(Rows of pointing data)
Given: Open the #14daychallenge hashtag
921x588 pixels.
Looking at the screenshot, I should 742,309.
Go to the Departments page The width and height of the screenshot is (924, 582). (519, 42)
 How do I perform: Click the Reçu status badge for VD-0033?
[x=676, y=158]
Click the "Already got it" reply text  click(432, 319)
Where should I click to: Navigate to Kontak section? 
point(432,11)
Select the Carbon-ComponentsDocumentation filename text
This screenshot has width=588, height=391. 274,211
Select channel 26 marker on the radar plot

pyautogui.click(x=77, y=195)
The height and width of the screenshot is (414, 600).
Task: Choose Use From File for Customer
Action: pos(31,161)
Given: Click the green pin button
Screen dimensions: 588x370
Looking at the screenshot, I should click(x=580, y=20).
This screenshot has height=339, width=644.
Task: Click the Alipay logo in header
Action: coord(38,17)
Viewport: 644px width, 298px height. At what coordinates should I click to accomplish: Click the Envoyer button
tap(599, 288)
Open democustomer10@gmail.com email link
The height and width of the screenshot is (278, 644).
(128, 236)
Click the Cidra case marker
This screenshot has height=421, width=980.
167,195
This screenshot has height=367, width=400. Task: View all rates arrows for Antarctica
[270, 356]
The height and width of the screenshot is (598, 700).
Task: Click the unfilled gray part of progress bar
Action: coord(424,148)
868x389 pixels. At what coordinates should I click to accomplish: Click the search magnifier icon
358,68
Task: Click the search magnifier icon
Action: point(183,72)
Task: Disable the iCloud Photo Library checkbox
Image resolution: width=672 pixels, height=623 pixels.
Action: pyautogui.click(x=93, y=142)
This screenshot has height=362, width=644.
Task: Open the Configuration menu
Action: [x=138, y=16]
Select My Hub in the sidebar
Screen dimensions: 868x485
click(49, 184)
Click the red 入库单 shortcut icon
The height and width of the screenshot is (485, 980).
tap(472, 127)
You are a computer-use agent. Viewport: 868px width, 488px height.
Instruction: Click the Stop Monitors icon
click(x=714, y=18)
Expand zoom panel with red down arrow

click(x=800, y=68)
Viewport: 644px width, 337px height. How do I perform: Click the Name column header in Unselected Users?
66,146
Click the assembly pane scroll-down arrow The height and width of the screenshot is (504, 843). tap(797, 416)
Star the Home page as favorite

### TO DO
Revise the lines above so that each "Viewport" becomes "Display", with all other text left unchanged.

### FINISHED EXERCISE
Given: Open the #14daychallenge hashtag
921x588 pixels.
Looking at the screenshot, I should 742,309.
Go to the Departments page The width and height of the screenshot is (924, 582). (519, 42)
 How do I perform: Click the Reçu status badge for VD-0033?
[x=676, y=158]
Click the "Already got it" reply text  click(432, 319)
Where should I click to: Navigate to Kontak section? 
point(432,11)
Select the Carbon-ComponentsDocumentation filename text
This screenshot has width=588, height=391. 274,211
Select channel 26 marker on the radar plot

pyautogui.click(x=77, y=195)
The height and width of the screenshot is (414, 600).
Task: Choose Use From File for Customer
Action: pos(31,161)
Given: Click the green pin button
Screen dimensions: 588x370
Looking at the screenshot, I should click(x=580, y=20).
This screenshot has height=339, width=644.
Task: Click the Alipay logo in header
Action: coord(38,17)
Display: 644px width, 298px height. At what coordinates should I click to accomplish: Click the Envoyer button
tap(599, 288)
Open democustomer10@gmail.com email link
The height and width of the screenshot is (278, 644).
(128, 236)
Click the Cidra case marker
This screenshot has height=421, width=980.
167,195
This screenshot has height=367, width=400. Task: View all rates arrows for Antarctica
[270, 356]
The height and width of the screenshot is (598, 700).
Task: Click the unfilled gray part of progress bar
Action: coord(424,148)
868x389 pixels. At what coordinates should I click to accomplish: Click the search magnifier icon
358,68
Task: Click the search magnifier icon
Action: point(183,72)
Task: Disable the iCloud Photo Library checkbox
Image resolution: width=672 pixels, height=623 pixels.
Action: pyautogui.click(x=93, y=142)
This screenshot has height=362, width=644.
Task: Open the Configuration menu
Action: [x=138, y=16]
Select My Hub in the sidebar
Screen dimensions: 868x485
click(49, 184)
Click the red 入库单 shortcut icon
The height and width of the screenshot is (485, 980).
tap(472, 127)
You are a computer-use agent. Display: 868px width, 488px height.
Instruction: Click the Stop Monitors icon
click(x=714, y=18)
Expand zoom panel with red down arrow

click(x=800, y=68)
Display: 644px width, 337px height. How do I perform: Click the Name column header in Unselected Users?
66,146
Click the assembly pane scroll-down arrow The height and width of the screenshot is (504, 843). tap(797, 416)
Star the Home page as favorite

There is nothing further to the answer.